In animal studies, decreased fertility, impaired spermatogenesis and histopathological effects on male reproductive organs were observed. The potential effect of JYSELECA on sperm production and male fertility in humans is currently unknown. The reversibility of these potential effects is unknown. The potential risk of reduced fertility or infertility should be discussed with male patients before initiating treatment.
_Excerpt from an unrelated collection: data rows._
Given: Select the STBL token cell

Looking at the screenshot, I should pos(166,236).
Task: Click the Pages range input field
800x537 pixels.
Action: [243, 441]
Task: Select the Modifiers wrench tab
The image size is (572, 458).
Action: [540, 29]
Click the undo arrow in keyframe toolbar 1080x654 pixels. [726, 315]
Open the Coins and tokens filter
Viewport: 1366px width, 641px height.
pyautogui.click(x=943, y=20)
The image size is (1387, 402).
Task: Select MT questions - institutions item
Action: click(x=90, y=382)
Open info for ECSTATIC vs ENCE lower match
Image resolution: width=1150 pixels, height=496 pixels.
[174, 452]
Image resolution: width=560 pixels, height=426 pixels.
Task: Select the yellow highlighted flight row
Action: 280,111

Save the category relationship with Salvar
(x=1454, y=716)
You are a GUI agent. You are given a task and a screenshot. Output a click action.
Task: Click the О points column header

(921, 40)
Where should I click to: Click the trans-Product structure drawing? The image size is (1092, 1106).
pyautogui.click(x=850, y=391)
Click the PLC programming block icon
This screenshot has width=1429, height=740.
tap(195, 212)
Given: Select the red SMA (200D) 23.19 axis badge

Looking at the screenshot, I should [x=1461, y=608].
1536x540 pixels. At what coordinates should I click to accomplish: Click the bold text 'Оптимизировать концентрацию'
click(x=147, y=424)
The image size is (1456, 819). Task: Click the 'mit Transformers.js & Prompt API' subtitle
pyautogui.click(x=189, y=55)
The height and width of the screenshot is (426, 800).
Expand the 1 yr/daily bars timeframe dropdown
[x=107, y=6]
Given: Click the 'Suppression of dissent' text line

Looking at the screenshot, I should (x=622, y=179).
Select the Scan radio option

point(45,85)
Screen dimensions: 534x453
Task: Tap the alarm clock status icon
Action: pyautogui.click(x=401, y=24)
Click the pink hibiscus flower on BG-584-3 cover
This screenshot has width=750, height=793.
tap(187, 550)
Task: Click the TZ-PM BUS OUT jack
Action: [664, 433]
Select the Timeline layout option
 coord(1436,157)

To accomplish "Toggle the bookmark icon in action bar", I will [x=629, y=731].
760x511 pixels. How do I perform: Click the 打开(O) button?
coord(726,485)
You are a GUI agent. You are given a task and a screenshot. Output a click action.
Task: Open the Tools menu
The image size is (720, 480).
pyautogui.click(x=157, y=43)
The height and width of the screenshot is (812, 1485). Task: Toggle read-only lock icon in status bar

Haematological abnormalities

Absolute neutrophil count (ANC) <1 × 109 cells/L and absolute lymphocyte count (ALC) <0.5 × 109 cells/L were reported in ≤1% of patients in the rheumatoid arthritis clinical studies and in <3% of patients in the ulcerative colitis clinical studies. Treatment should not be initiated, or should be temporarily interrupted, in patients with an ANC <1 × 109 cells/L, ALC <0.5 × 109 cells/L or haemoglobin <8 g/dl observed during routine patient management.

Vaccinations

Use of live vaccines during, or immediately prior to, JYSELECA treatment is not recommended. It is recommended that immunisations be updated in agreement with current immunisation guidelines prior to initiating JYSELECA treatment.

Lipids

Treatment with JYSELECA was associated with dose-dependent increases in lipid parameters, including total cholesterol, and high-density lipoprotein (HDL) levels, while low-density lipoprotein (LDL) levels were slightly increased. LDL cholesterol returned to pre-treatment levels in the majority of patients who started statin therapy while taking JYSELECA. The effect of these lipid parameter elevations on cardiovascular morbidity and mortality has not been determined.

Cardiovascular risk

Patients with rheumatoid arthritis and UC have an increased risk for cardiovascular disorders. JYSELECA should be used with caution in patients with cardiovascular risk factors. Patients should have risk factors (e.g. hypertension, hyperlipidaemia) managed as part of usual standard of care. 

Venous thromboembolism

Events of deep venous thrombosis (DVT) and pulmonary embolism (PE) have been reported in patients receiving JAK inhibitors including JYSELECA. JAK inhibitors should be used with caution in patients with risk factors for DVT/PE, such as older age, obesity, a medical history of DVT/PE, or patients undergoing surgery, and prolonged immobilisation. If clinical features of DVT/PE occur, JYSELECA treatment should be discontinued and patients should be evaluated promptly, followed by appropriate treatment.

Lactose content

Patients with rare hereditary problems of galactose intolerance, total lactase deficiency or glucose–galactose malabsorption should not take this medicinal product.